SUPPLIED TEXT:
Archive for January, 2021

Stranger Danger

Posted on January 28, 2021. Filed under: Uncategorized |

I’ve always said that I enjoy interactions with strangers more than with people I know. Not in an extroverted bump into 50 people at a networking event kind of way, but rather the small glimpses of humanity that you get striking up a conversation on a park bench or with the barista who makes your coffee in the morning. New York thrives on these interactions. There’s a closeness that comes with this level of population density and shared context is everywhere. The thing about talking to a stranger is you can often see their humanity, without any of the baggage that undoubtedly accompanies it. You can be idealistic, and choose to see the most beautiful or interesting or kind facet of somebody, and keep it short enough, or far enough at a distance, that the assumption is rarely disproved.

I don’t talk to strangers to build enduring friendships or relationships. I talk to strangers to connect to humanity in a very pure and uncomplicated way. One of the hardest parts of the pandemic for me, beyond the obvious, has been this disconnect with strangers. When you see somebody on the street or in a park, the immediate response is “stranger danger.” If I don’t know you, get the fuck away from me is the mindset I and most maintain in these unfortunate times. There’s been a lot of focus on the lack of connection with friends or family, and those things are very real. In them, we also find humanity, albeit at a different depth and complexity, but I believe it’s been easier to maintain some semblance of that connectivity than it has connectivity with strangers.

Part of the disparity comes from a set of modern communication tools that give us the 80% substitute for known socialization. Zoom and signal and Facebook portal and even telephone have done wonders to combat what would otherwise be deeply crippling isolation. They are far from perfect, but they have played a righteous role in this time. Conversely, those same tools and ones like them don’t address interaction with strangers. The digital version of talking to someone on.a park bench 40 years older than you, from a different country, doesn’t really exist. There are, of course, digital watering holes, such as Clubhouse or Twitter, that approximate this conversation, but they are devoid of the intimacy and connection of irl.

MATERIAL SUPPLIED:
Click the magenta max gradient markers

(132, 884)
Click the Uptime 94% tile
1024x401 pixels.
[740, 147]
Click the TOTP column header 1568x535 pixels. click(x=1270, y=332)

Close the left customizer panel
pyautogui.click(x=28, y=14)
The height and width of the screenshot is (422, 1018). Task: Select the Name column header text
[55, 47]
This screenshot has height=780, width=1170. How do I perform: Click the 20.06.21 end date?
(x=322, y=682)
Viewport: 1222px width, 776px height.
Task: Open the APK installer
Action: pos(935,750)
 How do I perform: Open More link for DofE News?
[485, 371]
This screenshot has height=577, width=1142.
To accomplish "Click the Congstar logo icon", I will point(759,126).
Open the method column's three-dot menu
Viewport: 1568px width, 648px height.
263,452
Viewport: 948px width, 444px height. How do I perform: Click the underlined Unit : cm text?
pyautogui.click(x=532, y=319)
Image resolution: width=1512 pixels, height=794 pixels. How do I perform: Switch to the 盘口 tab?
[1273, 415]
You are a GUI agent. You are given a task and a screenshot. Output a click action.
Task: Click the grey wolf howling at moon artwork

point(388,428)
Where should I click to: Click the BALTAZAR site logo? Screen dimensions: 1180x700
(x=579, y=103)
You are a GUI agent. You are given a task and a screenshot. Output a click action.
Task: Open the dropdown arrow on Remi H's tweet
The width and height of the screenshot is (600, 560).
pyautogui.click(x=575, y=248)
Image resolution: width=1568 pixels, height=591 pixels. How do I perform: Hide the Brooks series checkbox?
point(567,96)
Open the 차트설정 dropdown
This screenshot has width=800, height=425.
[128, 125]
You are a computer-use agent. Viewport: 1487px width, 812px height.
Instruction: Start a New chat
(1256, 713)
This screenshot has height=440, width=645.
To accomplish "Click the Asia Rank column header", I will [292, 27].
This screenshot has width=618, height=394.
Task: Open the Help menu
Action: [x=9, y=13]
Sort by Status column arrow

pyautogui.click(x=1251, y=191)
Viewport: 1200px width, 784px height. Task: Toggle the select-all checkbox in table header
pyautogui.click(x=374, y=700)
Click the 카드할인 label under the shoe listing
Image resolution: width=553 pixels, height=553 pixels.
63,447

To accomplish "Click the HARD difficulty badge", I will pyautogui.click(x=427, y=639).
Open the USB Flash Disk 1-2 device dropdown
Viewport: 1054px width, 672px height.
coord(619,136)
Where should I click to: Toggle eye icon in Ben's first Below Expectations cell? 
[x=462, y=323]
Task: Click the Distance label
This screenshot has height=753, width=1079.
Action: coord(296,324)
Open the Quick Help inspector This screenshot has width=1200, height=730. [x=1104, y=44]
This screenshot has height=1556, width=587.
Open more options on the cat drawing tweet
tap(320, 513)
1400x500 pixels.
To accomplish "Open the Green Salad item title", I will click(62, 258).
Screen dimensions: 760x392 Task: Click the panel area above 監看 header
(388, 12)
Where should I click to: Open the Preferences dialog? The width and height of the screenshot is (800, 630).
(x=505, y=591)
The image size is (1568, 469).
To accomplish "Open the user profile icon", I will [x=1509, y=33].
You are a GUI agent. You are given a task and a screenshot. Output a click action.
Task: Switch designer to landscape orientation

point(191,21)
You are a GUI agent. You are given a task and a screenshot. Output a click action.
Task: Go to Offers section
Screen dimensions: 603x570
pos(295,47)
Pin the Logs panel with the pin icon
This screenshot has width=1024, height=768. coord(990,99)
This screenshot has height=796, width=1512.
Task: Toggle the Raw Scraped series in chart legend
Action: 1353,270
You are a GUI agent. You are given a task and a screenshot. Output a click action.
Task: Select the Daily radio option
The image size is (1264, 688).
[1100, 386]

ASSIGNED TASK 1:
According to the post about talking to strangers, which city thrives on interactions with strangers?
ASSIGNED TASK 2:
Carry on the post about talking to strangers from the point where it stops.
The data placed after the text comes from a separate source.

ANSWER BOX 1:
New York.

ANSWER BOX 2:
Even more so than audio, live video communication presents the best primitive to enable intimacy with strangers, but a network based on this primitive has not yet emerged at any scale. There have been attempts at this that go back multiple startup generations. Chat roulette tapped this vein, and obviously devolved into something different. Sean Parker’s airtime hypothesized that shared context or “things to talk about” would enable this type of human discovery at a higher level of intimacy. When that product launched I could feel humanity in the branding and intention, but it wasn’t enough. The barriers to live, semi-real identity, video connection are high. There’s enough discomfort and inertia working against depth of interaction with strangers, that it takes a lot to “get there” via this medium.

Increasingly, it’s become clear to me that to find true intimacy with strangers online, and especially via video, the interaction requires facilitation. You see this at a clinical level in group therapy platforms like Pace.group. You see this at an admin level in conversations like Clubhouse (or even telegram, albeit lower fidelity). Where you don’t yet see it is in an open, high discoverability, video based network. I think this is happening in zoom to some degree, but discoverability of others is outsourced to off-platform assembly by an admin or guide or whatever you want to call it. I am looking for the live video based watering hole, that leverages the primitive of facilitated intimacy with strangers, and if you are building it I want to invest in it. Hit me up jordan@pacecapital.com.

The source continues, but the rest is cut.